While the Navy is often recognized as a source of modern marvels of engineering, not every aspect of Navy life progressed with the times. One punishment – an option that sounds more suitable for the medieval era than today – has remained on the books for centuries. However, it will officially be eliminated on January 1.
Skippers on Navy vessels have long had the power to punish sailors for minor offenses without the need for a trial. One potential punishment – tossing sailors into the brig and only allowing them bread and water – has been on the table for centuries.
The penalty has gone through many iterations over the years. Prior to an update in 1909, sailors could be held in irons and limited to bread and water for up to 30 days. After the change in 1909, the maximum penalty was seven days.
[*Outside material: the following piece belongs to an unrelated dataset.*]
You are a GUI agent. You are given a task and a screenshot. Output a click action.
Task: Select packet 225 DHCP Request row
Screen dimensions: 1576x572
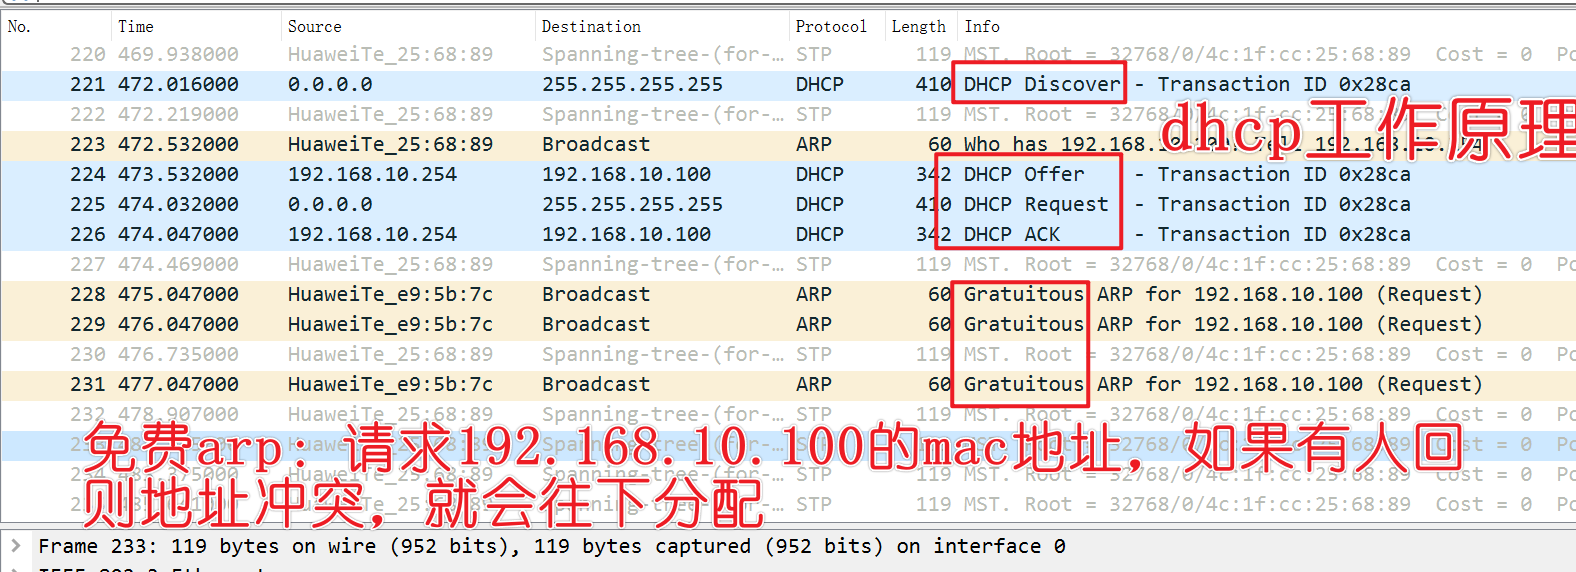coord(600,205)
By 1951, it was further limited, with three days becoming the maximum. A medical exam prior to receiving the punishment was a new requirement in the 1980s, and, today, sailors are allowed three unlimited servings of bread for each day they are being punished.
Navy commanders are given a significant amount of authority, especially when it comes to dealing with small infractions. Mainly, this is because they can spend long stretches at sea and may need an opportunity to act swiftly to quell poor behavior.
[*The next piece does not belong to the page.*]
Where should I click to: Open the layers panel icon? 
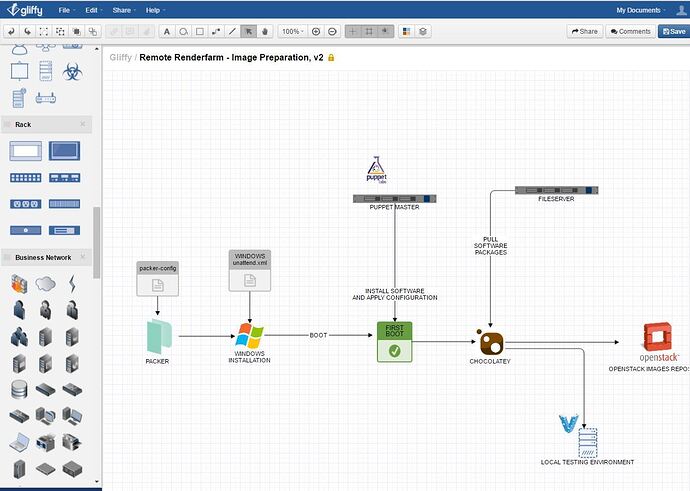pos(423,31)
While the “diminished rations” punishment seems incredibly antiquated, it has actually been used as recently as 2017.
One destroyer that was serving in the Pacific, according to a report by the New York Times, earned the dubious nickname, the “USS Bread and Water,” for the skipper’s liberal use of the punishment for minor infractions like missing curfew.
“It sounds medieval, and that is sort of the point,” said Capt. Kevin Eyer, who used the punishment regularly for minor misconduct prior to his retirement in 2009. “Sometimes you just need to scare a kid. We want them to succeed, but you need to give them a kick in the pants.”
But, starting on New Year’s Day, the bread and water punishment will no longer be an option.
In 2016, Congress passed sweeping changes to the Uniform Code of Military Justice. The updated rules take effect on January 1, 2019, and are designed to be more efficient and fairer.
The changes include the elimination of the diminished rations option, though commanders will have alternatives for addressing minor infractions on Navy vessels, such as denying shore leave.